After we had an electrician look at it, his determination was the problem was a bad common connection in the box out by the meter – the end of the cable was severely corroded, covered in green crust, and the insulation showed signs of burn damage as the cable had apparently overheated.

NOTE: I failed to state that he replaced the bus box and spliced a foot and a half of the common cable to fix that problem.

Now we have one side of the house that seems to trip the breaker on a regular basis, but it always resets and is fine until there are four or five lights or appliances (a combination of three or four rooms) on simultaneously. Shouldn't you be able to have every light in the house on and not trip off a breaker, effectively shutting down that side of the house?

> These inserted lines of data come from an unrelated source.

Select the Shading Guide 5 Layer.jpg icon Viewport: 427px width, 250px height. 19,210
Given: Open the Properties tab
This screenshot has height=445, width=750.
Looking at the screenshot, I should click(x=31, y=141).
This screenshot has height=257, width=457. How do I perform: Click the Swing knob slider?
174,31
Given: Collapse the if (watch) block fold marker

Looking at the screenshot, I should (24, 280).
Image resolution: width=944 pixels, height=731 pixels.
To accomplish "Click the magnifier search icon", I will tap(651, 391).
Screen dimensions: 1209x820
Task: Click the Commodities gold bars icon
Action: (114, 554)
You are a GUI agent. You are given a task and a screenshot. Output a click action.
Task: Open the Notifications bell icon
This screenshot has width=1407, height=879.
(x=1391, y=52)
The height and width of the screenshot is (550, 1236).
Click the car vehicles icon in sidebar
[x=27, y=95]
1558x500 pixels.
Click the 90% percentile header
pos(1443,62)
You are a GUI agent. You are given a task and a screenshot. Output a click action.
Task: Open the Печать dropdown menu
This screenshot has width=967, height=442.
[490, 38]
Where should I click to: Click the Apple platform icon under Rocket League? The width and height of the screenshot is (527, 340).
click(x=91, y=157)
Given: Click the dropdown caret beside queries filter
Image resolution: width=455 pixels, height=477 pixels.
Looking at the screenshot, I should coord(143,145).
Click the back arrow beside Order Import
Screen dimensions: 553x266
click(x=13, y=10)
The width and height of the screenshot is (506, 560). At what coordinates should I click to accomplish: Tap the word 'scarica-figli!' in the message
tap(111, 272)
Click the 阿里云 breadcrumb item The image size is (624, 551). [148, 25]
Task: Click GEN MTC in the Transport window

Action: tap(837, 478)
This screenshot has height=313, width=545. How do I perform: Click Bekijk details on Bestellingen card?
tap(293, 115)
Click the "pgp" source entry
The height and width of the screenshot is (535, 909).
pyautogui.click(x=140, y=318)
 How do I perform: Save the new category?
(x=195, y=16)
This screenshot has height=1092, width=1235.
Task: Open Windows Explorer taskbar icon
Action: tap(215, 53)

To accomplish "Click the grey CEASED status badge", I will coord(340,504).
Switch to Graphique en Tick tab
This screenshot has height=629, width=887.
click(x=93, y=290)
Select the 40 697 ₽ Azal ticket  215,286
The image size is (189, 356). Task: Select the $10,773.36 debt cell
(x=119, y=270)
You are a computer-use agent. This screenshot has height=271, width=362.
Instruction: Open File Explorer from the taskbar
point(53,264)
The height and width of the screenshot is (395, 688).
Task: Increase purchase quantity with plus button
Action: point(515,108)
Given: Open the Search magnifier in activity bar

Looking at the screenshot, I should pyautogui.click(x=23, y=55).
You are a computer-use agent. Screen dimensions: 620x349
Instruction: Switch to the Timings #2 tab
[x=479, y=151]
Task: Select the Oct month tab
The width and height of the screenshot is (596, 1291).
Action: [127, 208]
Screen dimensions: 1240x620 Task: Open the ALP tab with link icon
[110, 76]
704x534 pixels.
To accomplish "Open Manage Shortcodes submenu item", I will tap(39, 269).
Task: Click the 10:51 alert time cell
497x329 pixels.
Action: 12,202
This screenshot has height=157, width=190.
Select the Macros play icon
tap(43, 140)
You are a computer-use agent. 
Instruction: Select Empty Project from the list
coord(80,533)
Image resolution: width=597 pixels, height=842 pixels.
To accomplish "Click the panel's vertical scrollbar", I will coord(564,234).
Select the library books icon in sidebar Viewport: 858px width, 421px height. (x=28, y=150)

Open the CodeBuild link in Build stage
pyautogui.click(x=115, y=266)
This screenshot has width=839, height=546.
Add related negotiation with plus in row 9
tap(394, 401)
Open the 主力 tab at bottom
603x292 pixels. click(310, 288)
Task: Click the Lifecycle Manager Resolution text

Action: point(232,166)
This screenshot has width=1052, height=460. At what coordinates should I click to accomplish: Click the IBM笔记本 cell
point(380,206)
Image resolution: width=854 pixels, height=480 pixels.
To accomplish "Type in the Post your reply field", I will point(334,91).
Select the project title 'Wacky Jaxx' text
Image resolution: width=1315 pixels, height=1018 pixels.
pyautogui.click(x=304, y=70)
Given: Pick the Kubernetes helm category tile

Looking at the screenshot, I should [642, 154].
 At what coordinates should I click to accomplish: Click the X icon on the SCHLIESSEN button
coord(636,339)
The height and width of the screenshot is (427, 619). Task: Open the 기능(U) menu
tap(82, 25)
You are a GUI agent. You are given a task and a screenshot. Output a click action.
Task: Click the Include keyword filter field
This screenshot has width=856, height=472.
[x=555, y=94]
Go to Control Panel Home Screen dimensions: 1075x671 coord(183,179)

This has not happened before the bad common incident, since then, it is always the same breaker that trips. Only one breaker and it never did this in the five years we've lived here before that problem. I think this is telling me two things, one – that the breaker may have been weakened by the drop-outs and surges during the bad common problem, and the wiring in this house is not correct for code. My biggest concern isn't the breaker itself, but I am wondering if this is dangerous. Am I going to wake up some night to find the place on fire? Can I just replace that one breaker and be OK, or will I have to get an electrician to rewire the house? I am really worried this will be beyond my means to repair. Help!

Best Answer

CALL YOUR ELECTRIC UTILITY NOW ON THEIR EMERGENCY NUMBER

You have a bona fide electrical emergency right now due to that failing neutral, and since it's in the meter pan, it's the utility's job to fix. Call them up on their emergency number (same number that you'd use to report a power outage) and tell them that the neutral in your meter pan is failing as well as giving your address. Until then, keep loads to an absolute bare minimum as the voltage at your outlets is going to be all over the map.